U.S. Pat. No. 3,976,151 teaches a system for enabling a golf cart to follow you around the golf course. A small transmitter carried by the golfer transmits a radio frequency signal that is coupled magnetically with a directional antenna on the cart. The cart also carries guidance devices to control the power applied to the wheels so as to make the cart follow the golfer in response to the direction from which the signal emanates.

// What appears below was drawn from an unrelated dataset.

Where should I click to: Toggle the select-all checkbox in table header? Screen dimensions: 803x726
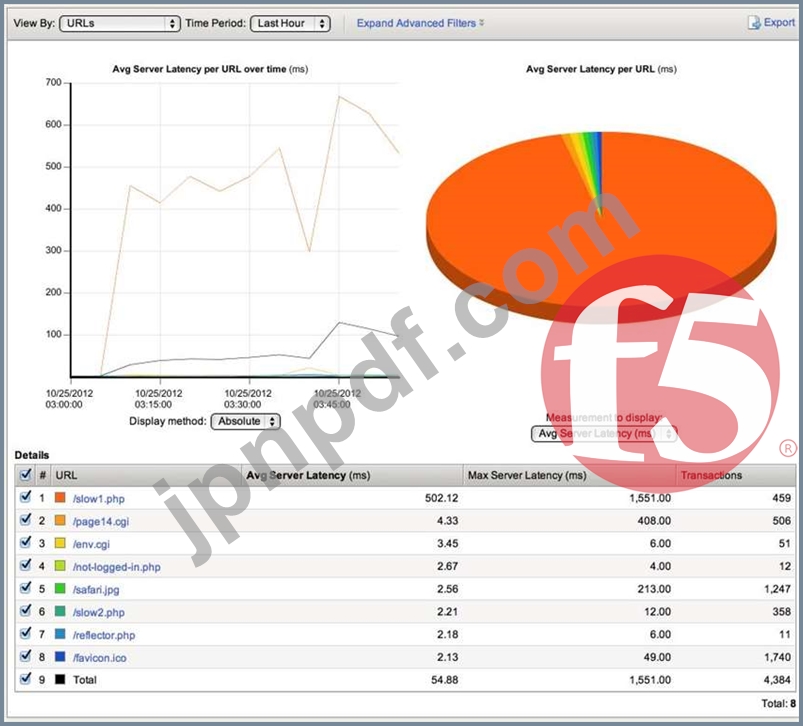click(x=25, y=475)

U.S. Pat. No. 4,079,802 discloses circuitry for controlling the distance between two vehicles traveling at varying velocities. It accomplishes this purpose by sensing the velocity of the trailing vehicle, sensing the velocity of the leading vehicle, determining the difference in their velocities, and then uses this differential to determine what type of control to apply to the trailing vehicle to maintain a predetermined minimum space between the vehicles. It is interesting to note that the circuitry will not only decelerate the trailing vehicle when necessary, but will also accelerate it to maintain the predetermined spacing between the vehicles.

U.S. Pat. No. 4,136,329 relates to the control of the engine of a large truck, such as a large diesel engine. The device monitors certain parameters that must fall within a predetermined range. If the parameters fall outside that range, the control device first warns of the danger, then initiates action to shut down the engine if the driver does not respond. The driver is provided with means for overriding the system when necessary of advisable.

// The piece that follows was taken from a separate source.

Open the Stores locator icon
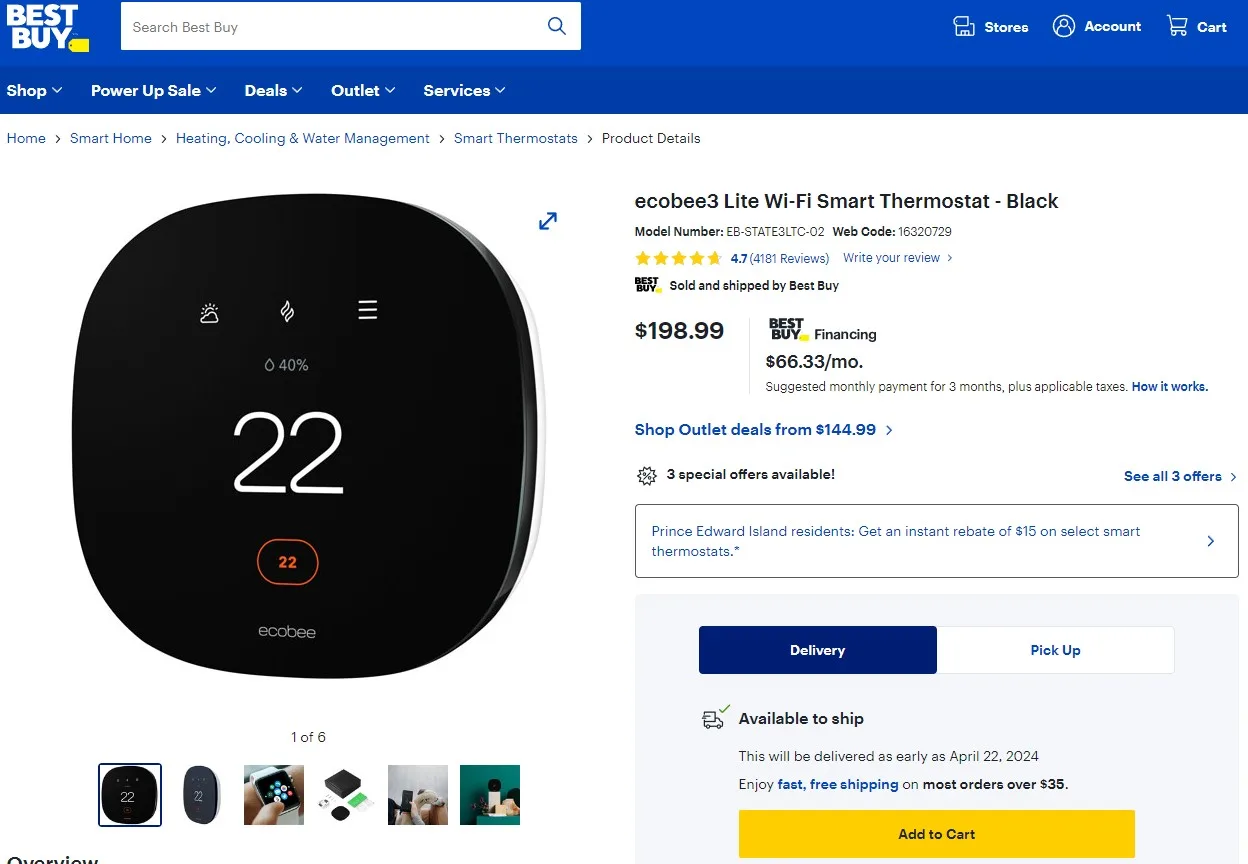 (963, 26)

U.S. Pat. No. 4,278,962, U.S. Pat. No. discloses an automatic alarm system for detecting obstacles, such as walls or doors, behind a vehicle that is proceeding in reverse. Structurally, a transmitter and a receiver are mounted on a rotating disk contained within a housing mounted on the vehicle. An aperture in the housing permits transmission of a supersonic signal which is reflected from any obstructions and re-enters the hole, or aperture, to be picked up by the receiver. The received signal initiates an alarm, warning the driver that he is approaching an obstacle.

Lastly, U.S. Pat. No. 4,528,563 teaches a concept that utilizes sound and the frequency of an intermittent sound to alert a driver that he is approaching an obstruction. he sound emanates from different areas, left front, left rear, right front, or right rear, to alert the driver of the direction of the obstruction. This device is said to be particularly adapted to warn the driver when he is backing his vehicle, such as when backing into a garage where his visibility is limited.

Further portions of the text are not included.